Residents ask Malloy to stop bridge project

KENT — A group of residents on Carter Road are urging Gov. Dannel P. Malloy to cancel a planned bridge project on a town road using both federal and town funds. No state funds are involved.
The four couples emailed a letter to Malloy on Tuesday saying it is unnecessary spending on the project that would replace a culvert under the road. The town has told the residents that the road would be closed for six to nine months while the construction is underway.
"We applaud your efforts to reduce unnecessary spending by the state of Connecticut," the letter states. "Here is an idea that can help you to modify an overly expensive planned DOT project and thereby save taxpayers between $1.5 or $2.5 million (the numbers we are given for this project keeps shifting)."
The signers are Allan and Jackie Priaulx, John and Patricia Noneman, Karen and Lewis Altfest, and Linda and Dan Palmer.
The town has budgeted $290,000 in its capital fund for the bridge repair and it is eligible for 80 percent matching federal funding. First Selectman Bruce K. Adams and Road Foreman Rick Osborne said the four-year project is expected to start in the spring of 2016. It has not gone out to bid yet so the final figures are not known.
"It will go out to bid two months before the project is to start," Osborne said Wednesday.
Adams said he was surprised to hear Wednesday that the residents are appealing to Malloy. There are no state funds involved because the project is funded through town and federal money.
Allan Priaulx said Wednesday he thinks it will be discussed at the town budget hearing Friday evening.
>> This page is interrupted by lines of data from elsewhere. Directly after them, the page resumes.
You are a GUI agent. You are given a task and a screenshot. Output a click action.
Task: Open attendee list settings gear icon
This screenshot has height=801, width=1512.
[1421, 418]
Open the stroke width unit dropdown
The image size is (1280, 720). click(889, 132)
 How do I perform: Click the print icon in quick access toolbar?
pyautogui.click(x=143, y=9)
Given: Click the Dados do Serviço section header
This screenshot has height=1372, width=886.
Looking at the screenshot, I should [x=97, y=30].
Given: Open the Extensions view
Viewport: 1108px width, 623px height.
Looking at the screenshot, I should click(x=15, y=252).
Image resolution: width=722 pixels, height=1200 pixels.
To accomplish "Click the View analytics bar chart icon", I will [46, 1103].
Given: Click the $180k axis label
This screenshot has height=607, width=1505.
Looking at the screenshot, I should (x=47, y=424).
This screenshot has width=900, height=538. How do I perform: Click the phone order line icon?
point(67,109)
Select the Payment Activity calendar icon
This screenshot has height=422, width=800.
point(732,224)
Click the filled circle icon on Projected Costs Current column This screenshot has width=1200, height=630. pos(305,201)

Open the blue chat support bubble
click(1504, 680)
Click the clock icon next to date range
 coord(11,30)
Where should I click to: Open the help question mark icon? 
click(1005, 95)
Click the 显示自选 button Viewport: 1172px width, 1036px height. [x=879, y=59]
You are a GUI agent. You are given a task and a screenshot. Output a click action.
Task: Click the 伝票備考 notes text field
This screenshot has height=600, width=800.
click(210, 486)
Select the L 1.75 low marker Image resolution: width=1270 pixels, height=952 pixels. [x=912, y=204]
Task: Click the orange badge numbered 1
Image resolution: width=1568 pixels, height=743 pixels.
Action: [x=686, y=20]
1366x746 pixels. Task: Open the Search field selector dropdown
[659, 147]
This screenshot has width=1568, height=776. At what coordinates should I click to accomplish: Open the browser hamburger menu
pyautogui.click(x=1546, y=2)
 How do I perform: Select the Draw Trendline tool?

A HEARING WAS HELD on the project in November 2014 and the cost estimate was $2.3 million at that time. It also was revealed that residents along the road will have to endure an 11-mile detour that will take them through Warren along Route 341 to Route 7 or Cornwall via Route 45 during the construction period.
The culvert is 58 years old and originally was constructed by Kent's town crew. The residents in their letter suggest that a similar design could replace the aging structure and it would cost much less.
Adams said to be eligible for federal funds, the town must abide by all of the federal guidelines.
"We could do it for less money, but it would be way more than the $290,000 that we've set aside for it," Adams said. The brook that goes under the road is connected to Kent Falls and the fish living there would have to be protected through installing a "fish ladder," which involves the state Department of Energy and Environmental Protection. "The Carter Road culvert is about a mile above Kent Falls and fish cannot get there naturally in the first place," the residents' letter states. "There are some brown trout in the brook now, apparently there because of hatchery stocking. If we need to benefit a few fishermen with more trout, why not just dump a few barrels of fish from a nearby hatchery rather than build an expensive ladder?"
Adams said he wasn't contacted by the governor's office regarding the letter. However, he has been in regular contact with Priaulx. "We request that you as governor intercede and insist that DOT, DEEP-Fisheries, WMC Consulting Engineers and the Town of Kent rethink this needlessly expensive approach," the residents wrote. "It makes much more sense to instead replace the current culvert with one similar to the existing structure, which has lasted more than 50 years."